- **AIM OF THE EXERCISE**:
Reproduce the whole listing, character for character.
*** Opening DATASET ENTRIES ***
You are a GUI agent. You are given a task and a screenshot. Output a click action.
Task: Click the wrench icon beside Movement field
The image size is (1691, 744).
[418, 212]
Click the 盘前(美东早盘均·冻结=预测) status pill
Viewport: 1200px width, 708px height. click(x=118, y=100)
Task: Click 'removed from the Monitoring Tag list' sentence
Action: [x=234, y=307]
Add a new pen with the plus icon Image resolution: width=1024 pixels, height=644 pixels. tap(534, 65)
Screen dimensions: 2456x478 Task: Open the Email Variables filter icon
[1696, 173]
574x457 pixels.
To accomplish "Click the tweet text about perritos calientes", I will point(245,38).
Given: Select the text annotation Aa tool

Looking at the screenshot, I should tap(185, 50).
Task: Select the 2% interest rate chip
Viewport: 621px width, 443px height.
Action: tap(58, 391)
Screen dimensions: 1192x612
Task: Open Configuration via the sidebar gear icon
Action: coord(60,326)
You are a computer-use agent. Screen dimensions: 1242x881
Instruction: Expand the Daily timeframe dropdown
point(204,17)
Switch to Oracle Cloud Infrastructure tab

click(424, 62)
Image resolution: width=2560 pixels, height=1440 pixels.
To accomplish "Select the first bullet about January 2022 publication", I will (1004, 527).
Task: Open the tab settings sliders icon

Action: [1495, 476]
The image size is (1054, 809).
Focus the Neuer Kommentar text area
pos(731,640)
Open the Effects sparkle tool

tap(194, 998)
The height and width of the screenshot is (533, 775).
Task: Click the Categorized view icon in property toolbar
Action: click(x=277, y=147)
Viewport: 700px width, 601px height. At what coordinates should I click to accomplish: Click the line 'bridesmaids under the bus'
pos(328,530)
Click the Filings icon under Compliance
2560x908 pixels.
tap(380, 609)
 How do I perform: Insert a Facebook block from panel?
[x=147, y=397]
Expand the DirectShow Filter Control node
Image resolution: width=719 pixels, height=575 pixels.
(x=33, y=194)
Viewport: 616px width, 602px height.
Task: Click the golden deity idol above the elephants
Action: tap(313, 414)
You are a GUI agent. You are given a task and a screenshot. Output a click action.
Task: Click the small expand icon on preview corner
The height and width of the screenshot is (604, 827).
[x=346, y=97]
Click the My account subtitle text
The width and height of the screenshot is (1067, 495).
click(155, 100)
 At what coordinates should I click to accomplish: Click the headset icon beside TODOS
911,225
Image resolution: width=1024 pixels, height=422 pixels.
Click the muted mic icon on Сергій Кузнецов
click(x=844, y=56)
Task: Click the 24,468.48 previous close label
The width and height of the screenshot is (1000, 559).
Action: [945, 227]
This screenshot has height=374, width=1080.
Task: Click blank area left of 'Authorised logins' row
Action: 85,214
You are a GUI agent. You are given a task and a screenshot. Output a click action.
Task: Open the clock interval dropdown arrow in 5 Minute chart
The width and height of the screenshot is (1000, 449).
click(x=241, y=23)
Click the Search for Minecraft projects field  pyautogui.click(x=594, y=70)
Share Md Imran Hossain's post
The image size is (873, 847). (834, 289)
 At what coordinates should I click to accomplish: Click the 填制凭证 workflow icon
*** Closing DATASET ENTRIES ***
- **TASK RESPONSE**:
You are a GUI agent. You are given a task and a screenshot. Output a click action.
Task: Click the wrench icon beside Movement field
The image size is (1691, 744).
[418, 212]
Click the 盘前(美东早盘均·冻结=预测) status pill
Viewport: 1200px width, 708px height. click(x=118, y=100)
Task: Click 'removed from the Monitoring Tag list' sentence
Action: [x=234, y=307]
Add a new pen with the plus icon Image resolution: width=1024 pixels, height=644 pixels. tap(534, 65)
Screen dimensions: 2456x478 Task: Open the Email Variables filter icon
[1696, 173]
574x457 pixels.
To accomplish "Click the tweet text about perritos calientes", I will point(245,38).
Given: Select the text annotation Aa tool

Looking at the screenshot, I should tap(185, 50).
Task: Select the 2% interest rate chip
Viewport: 621px width, 443px height.
Action: tap(58, 391)
Screen dimensions: 1192x612
Task: Open Configuration via the sidebar gear icon
Action: coord(60,326)
You are a computer-use agent. Screen dimensions: 1242x881
Instruction: Expand the Daily timeframe dropdown
point(204,17)
Switch to Oracle Cloud Infrastructure tab

click(424, 62)
Image resolution: width=2560 pixels, height=1440 pixels.
To accomplish "Select the first bullet about January 2022 publication", I will (1004, 527).
Task: Open the tab settings sliders icon

Action: [1495, 476]
The image size is (1054, 809).
Focus the Neuer Kommentar text area
pos(731,640)
Open the Effects sparkle tool

tap(194, 998)
The height and width of the screenshot is (533, 775).
Task: Click the Categorized view icon in property toolbar
Action: click(x=277, y=147)
Viewport: 700px width, 601px height. At what coordinates should I click to accomplish: Click the line 'bridesmaids under the bus'
pos(328,530)
Click the Filings icon under Compliance
2560x908 pixels.
tap(380, 609)
 How do I perform: Insert a Facebook block from panel?
[x=147, y=397]
Expand the DirectShow Filter Control node
Image resolution: width=719 pixels, height=575 pixels.
(x=33, y=194)
Viewport: 616px width, 602px height.
Task: Click the golden deity idol above the elephants
Action: tap(313, 414)
You are a GUI agent. You are given a task and a screenshot. Output a click action.
Task: Click the small expand icon on preview corner
The height and width of the screenshot is (604, 827).
[x=346, y=97]
Click the My account subtitle text
The width and height of the screenshot is (1067, 495).
click(155, 100)
 At what coordinates should I click to accomplish: Click the headset icon beside TODOS
911,225
Image resolution: width=1024 pixels, height=422 pixels.
Click the muted mic icon on Сергій Кузнецов
click(x=844, y=56)
Task: Click the 24,468.48 previous close label
The width and height of the screenshot is (1000, 559).
Action: [945, 227]
This screenshot has height=374, width=1080.
Task: Click blank area left of 'Authorised logins' row
Action: 85,214
You are a GUI agent. You are given a task and a screenshot. Output a click action.
Task: Open the clock interval dropdown arrow in 5 Minute chart
The width and height of the screenshot is (1000, 449).
click(x=241, y=23)
Click the Search for Minecraft projects field  pyautogui.click(x=594, y=70)
Share Md Imran Hossain's post
The image size is (873, 847). (834, 289)
 At what coordinates should I click to accomplish: Click the 填制凭证 workflow icon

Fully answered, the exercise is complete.